Attrition testing was performed on the agglomerated samples. Briefly, 100 g of each sample was placed in a sieve shaker using a 20 mesh screen. The samples were agitated in the shaker for 5 minutes using a tapper. 50 g of the plus 20 mesh product was placed on the mesh 20 screen. 50 pieces of 9.5 mm ceramic beads were added to the 20 mesh screen. The samples were agitated for 5 minutes without the tapper. The weight percentage of fines found in the base pan following the agitation with the ceramic beads was determined compared to the original sample.
Following agglomeration, the samples were coated with the functionalization mixture and tested for CO2 uptake, both methods as described herein. Briefly, for the functionalization/coating process, 7.7 wt % of PEI and 36 wt % of DAMO in 160 wt % of water were added to 100 g of the silica substrate by dip coating in the PEI/DAMO/Water solution. After the dip coating, the samples were dried under vacuum at 70° C. for 24 hrs. The samples were tested with the method described in Examples 1 and 2 to determine the uptake performance.
The agglomerated samples for Table 2 (below) were produced using a liquid binding mixture of PVA and water at varying wt % (PVA to water wt %) as a binder. The samples from Table 2 were agglomerated using a mixer with the liquid binding mixture.
The CO2 uptake capacity and attrition were determined using the same method as for the samples for Table 1. The agglomerated particles for Table 2 were characterized for compression strength. The bulk compression strength test utilizes a test fixture which consists of a lower crush platform and upper crusher head. The lower crush platform included a flat surface onto which samples are placed. The upper crush head included a crush head with a flat lower surface substantially parallel with the plane of surface such that force was applied evenly to particles between the crush head and surface during force application. The crush head had an outer diameter (OD) 72.6 mm and the surface was 124.5 mm in diameter. The crush platform had a diameter 125.4 mm. In another example, the crush platform had a diameter of 146 mm.

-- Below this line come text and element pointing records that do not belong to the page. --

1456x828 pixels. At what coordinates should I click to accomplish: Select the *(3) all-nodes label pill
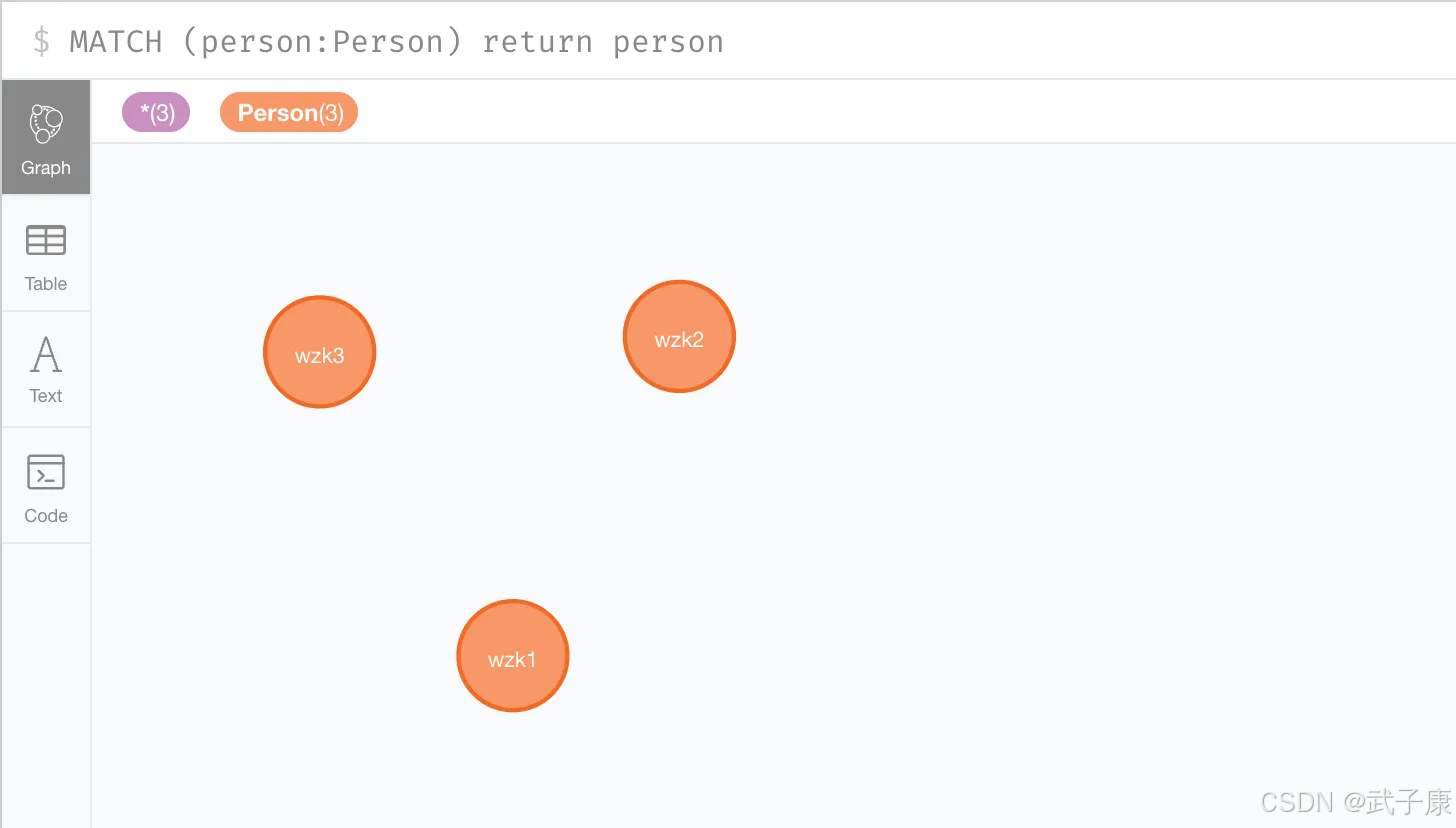point(155,112)
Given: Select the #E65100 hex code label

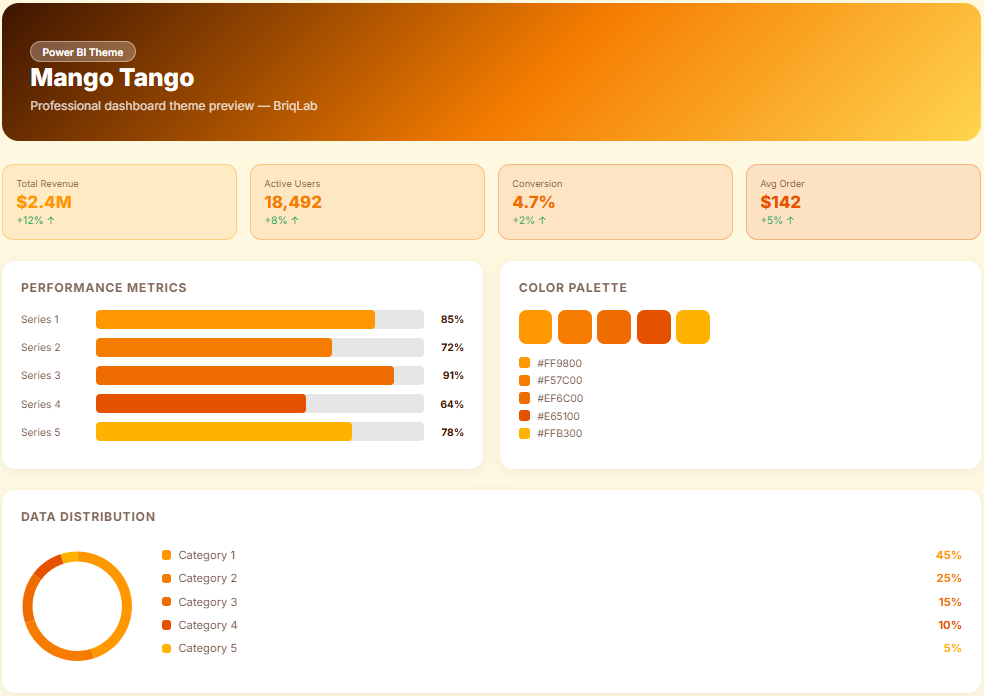Looking at the screenshot, I should (558, 416).
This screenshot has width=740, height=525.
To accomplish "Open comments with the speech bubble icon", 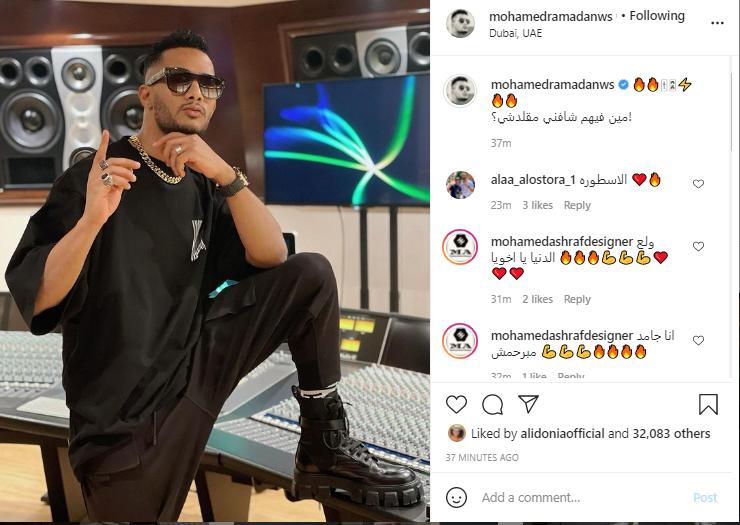I will [492, 405].
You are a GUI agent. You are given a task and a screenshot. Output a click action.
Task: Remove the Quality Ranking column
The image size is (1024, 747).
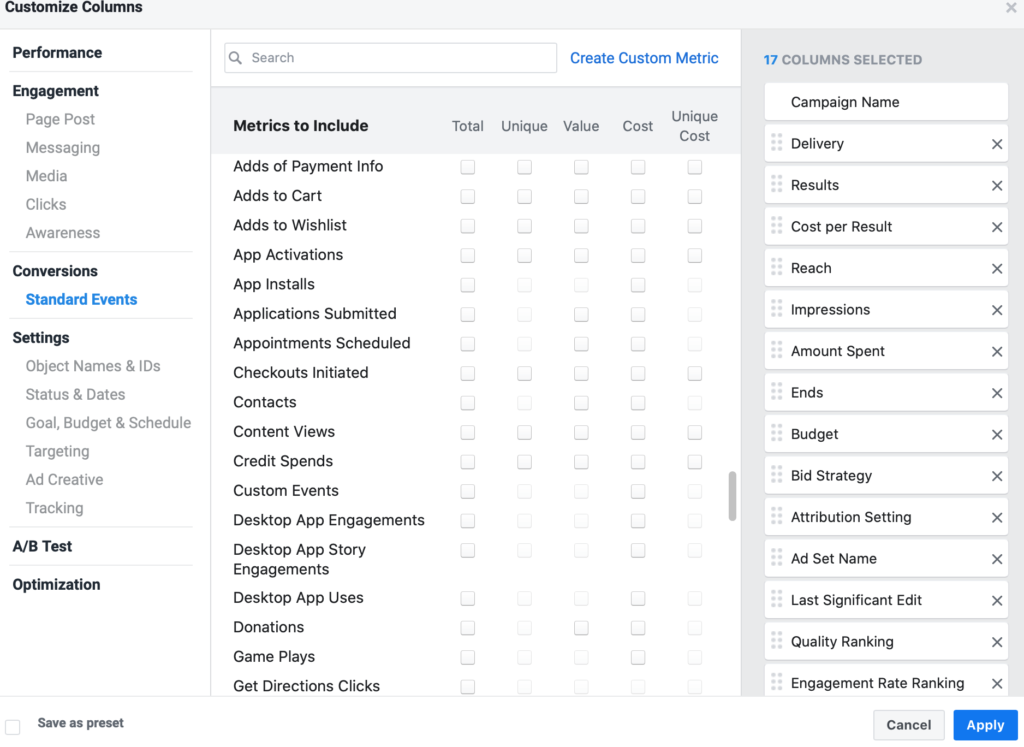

During testing, a layer of particles, e.g., the sample, was packed closely on the crush platform and roughly aligned with the center of the crush head. The particle bed diameter was about 90 mm to about 2 mm in thickness. The samples were 3-6 g dry weight depending on particle coating components. The force applied to the crush head was recorded while displacement changed. The packed particle bed was crushed to achieve 50% of its compressive strain (e.g., displacement divided by initial sample bed thickness) and the stress (MPa) (e.g., force divided by contact area) is reported as 50% strain crush strength. Samples of uncoated, and coated particles were tested. For both types of particle, at least 3 samples were tested to get the average performance for the bulk compression strength.
The bulk density was measured according to ASTM D1895 Method A. Briefly, fine granules were poured through a V shaped funnel. The material being tested were allowed to flow into a cylinder cup with a known volume of 100 mL. Testing results were averaged using more than 4 measurements.
Functionalized, coated particles produced using the process 300 described herein, and as detailed in Examples 5-10, were characterized for compression strength and attrition resistance. The bulk compression strength test utilized the test fixture 900 shown in
During testing, a thin layer of particles, e.g., the sample, was packed closely on the crush platform 902 and roughly aligned with the center of the crush head 916. The particle bed diameter was 90 mm and about 2 mm in thickness. The samples were in a range from 3-6 g dry weight depending on particle coating components. The force applied to the crush head 906 was recorded while displacement changed. The packed particle bed was crushed to achieve 50% of its compressive strain (e.g., displacement divided by initial sample bed thickness) and the stress (MPa) (e.g., force divided by contact area) was reported as 50% strain crush strength. Samples of uncoated, and coated particles were tested. For both types of particle, at least 3 samples were tested to get the average performance for the bulk compression strength.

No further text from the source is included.